··· Dataset extract
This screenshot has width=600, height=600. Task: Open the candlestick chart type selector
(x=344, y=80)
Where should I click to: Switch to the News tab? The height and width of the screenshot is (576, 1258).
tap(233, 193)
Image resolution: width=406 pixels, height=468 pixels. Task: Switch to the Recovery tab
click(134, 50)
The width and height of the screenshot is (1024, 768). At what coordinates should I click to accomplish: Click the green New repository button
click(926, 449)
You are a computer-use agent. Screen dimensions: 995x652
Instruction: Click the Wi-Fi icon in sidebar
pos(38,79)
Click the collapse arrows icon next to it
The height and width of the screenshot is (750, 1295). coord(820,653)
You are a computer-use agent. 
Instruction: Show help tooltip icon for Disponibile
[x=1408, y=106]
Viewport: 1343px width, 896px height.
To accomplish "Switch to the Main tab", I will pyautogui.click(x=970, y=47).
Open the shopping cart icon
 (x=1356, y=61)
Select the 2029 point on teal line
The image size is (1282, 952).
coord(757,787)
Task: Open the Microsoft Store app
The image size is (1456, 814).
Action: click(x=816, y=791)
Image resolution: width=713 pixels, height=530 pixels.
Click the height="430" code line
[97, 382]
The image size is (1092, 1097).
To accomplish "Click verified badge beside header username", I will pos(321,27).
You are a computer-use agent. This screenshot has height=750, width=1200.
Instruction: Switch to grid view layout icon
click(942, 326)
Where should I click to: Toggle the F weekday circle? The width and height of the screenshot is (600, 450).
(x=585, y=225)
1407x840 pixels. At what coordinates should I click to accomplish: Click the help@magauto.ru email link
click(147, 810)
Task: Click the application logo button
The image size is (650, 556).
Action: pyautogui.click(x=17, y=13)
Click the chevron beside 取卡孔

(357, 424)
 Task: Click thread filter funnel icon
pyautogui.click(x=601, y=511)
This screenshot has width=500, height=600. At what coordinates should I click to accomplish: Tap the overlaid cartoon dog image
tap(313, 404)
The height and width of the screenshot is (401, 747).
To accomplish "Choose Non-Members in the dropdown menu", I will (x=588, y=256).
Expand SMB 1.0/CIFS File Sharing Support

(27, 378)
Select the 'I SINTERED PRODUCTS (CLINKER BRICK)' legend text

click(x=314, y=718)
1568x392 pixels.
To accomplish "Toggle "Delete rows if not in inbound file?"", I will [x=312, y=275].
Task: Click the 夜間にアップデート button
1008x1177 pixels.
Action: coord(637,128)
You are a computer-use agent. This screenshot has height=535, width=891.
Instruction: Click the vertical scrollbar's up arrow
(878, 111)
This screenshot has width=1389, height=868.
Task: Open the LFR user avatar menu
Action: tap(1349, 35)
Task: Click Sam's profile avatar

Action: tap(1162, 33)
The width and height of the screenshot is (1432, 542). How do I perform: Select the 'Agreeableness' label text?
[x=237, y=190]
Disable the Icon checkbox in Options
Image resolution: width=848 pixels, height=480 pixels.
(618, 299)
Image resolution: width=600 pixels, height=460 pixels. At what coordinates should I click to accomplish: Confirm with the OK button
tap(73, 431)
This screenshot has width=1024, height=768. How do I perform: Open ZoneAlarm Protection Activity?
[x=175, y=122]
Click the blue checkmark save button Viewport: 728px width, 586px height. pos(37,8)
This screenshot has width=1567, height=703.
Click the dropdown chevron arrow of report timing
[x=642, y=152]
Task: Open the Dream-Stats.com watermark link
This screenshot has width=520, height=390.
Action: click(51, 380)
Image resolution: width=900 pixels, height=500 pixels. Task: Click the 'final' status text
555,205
······
[Problem to solve]
Reproduce the listing above, substituting "Command:" for every occurrence of "Instruction:" and leaving all other text unchanged.

[Solution to the problem]
This screenshot has width=600, height=600. Task: Open the candlestick chart type selector
(x=344, y=80)
Where should I click to: Switch to the News tab? The height and width of the screenshot is (576, 1258).
tap(233, 193)
Image resolution: width=406 pixels, height=468 pixels. Task: Switch to the Recovery tab
click(134, 50)
The width and height of the screenshot is (1024, 768). At what coordinates should I click to accomplish: Click the green New repository button
click(926, 449)
You are a computer-use agent. Screen dimensions: 995x652
Command: Click the Wi-Fi icon in sidebar
pos(38,79)
Click the collapse arrows icon next to it
The height and width of the screenshot is (750, 1295). coord(820,653)
You are a computer-use agent. 
Command: Show help tooltip icon for Disponibile
[x=1408, y=106]
Viewport: 1343px width, 896px height.
To accomplish "Switch to the Main tab", I will pyautogui.click(x=970, y=47).
Open the shopping cart icon
 (x=1356, y=61)
Select the 2029 point on teal line
The image size is (1282, 952).
coord(757,787)
Task: Open the Microsoft Store app
The image size is (1456, 814).
Action: click(x=816, y=791)
Image resolution: width=713 pixels, height=530 pixels.
Click the height="430" code line
[97, 382]
The image size is (1092, 1097).
To accomplish "Click verified badge beside header username", I will pos(321,27).
You are a computer-use agent. This screenshot has height=750, width=1200.
Command: Switch to grid view layout icon
click(942, 326)
Where should I click to: Toggle the F weekday circle? The width and height of the screenshot is (600, 450).
(x=585, y=225)
1407x840 pixels. At what coordinates should I click to accomplish: Click the help@magauto.ru email link
click(147, 810)
Task: Click the application logo button
The image size is (650, 556).
Action: pyautogui.click(x=17, y=13)
Click the chevron beside 取卡孔

(357, 424)
 Task: Click thread filter funnel icon
pyautogui.click(x=601, y=511)
This screenshot has width=500, height=600. At what coordinates should I click to accomplish: Tap the overlaid cartoon dog image
tap(313, 404)
The height and width of the screenshot is (401, 747).
To accomplish "Choose Non-Members in the dropdown menu", I will (x=588, y=256).
Expand SMB 1.0/CIFS File Sharing Support

(27, 378)
Select the 'I SINTERED PRODUCTS (CLINKER BRICK)' legend text

click(x=314, y=718)
1568x392 pixels.
To accomplish "Toggle "Delete rows if not in inbound file?"", I will [x=312, y=275].
Task: Click the 夜間にアップデート button
1008x1177 pixels.
Action: coord(637,128)
You are a computer-use agent. This screenshot has height=535, width=891.
Command: Click the vertical scrollbar's up arrow
(878, 111)
This screenshot has width=1389, height=868.
Task: Open the LFR user avatar menu
Action: tap(1349, 35)
Task: Click Sam's profile avatar

Action: tap(1162, 33)
The width and height of the screenshot is (1432, 542). How do I perform: Select the 'Agreeableness' label text?
[x=237, y=190]
Disable the Icon checkbox in Options
Image resolution: width=848 pixels, height=480 pixels.
(618, 299)
Image resolution: width=600 pixels, height=460 pixels. At what coordinates should I click to accomplish: Confirm with the OK button
tap(73, 431)
This screenshot has width=1024, height=768. How do I perform: Open ZoneAlarm Protection Activity?
[x=175, y=122]
Click the blue checkmark save button Viewport: 728px width, 586px height. pos(37,8)
This screenshot has width=1567, height=703.
Click the dropdown chevron arrow of report timing
[x=642, y=152]
Task: Open the Dream-Stats.com watermark link
This screenshot has width=520, height=390.
Action: click(51, 380)
Image resolution: width=900 pixels, height=500 pixels. Task: Click the 'final' status text
555,205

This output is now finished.